-- Start --

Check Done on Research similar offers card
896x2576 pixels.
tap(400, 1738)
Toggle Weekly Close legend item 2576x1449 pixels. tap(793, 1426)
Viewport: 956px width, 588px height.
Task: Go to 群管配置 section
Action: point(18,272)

-- End --

Task brief -> Can you rewrite the records above with every "pixels" changed to "px" and everything else left as it is?

Task output ->
Check Done on Research similar offers card
896x2576 px.
tap(400, 1738)
Toggle Weekly Close legend item 2576x1449 px. tap(793, 1426)
Viewport: 956px width, 588px height.
Task: Go to 群管配置 section
Action: point(18,272)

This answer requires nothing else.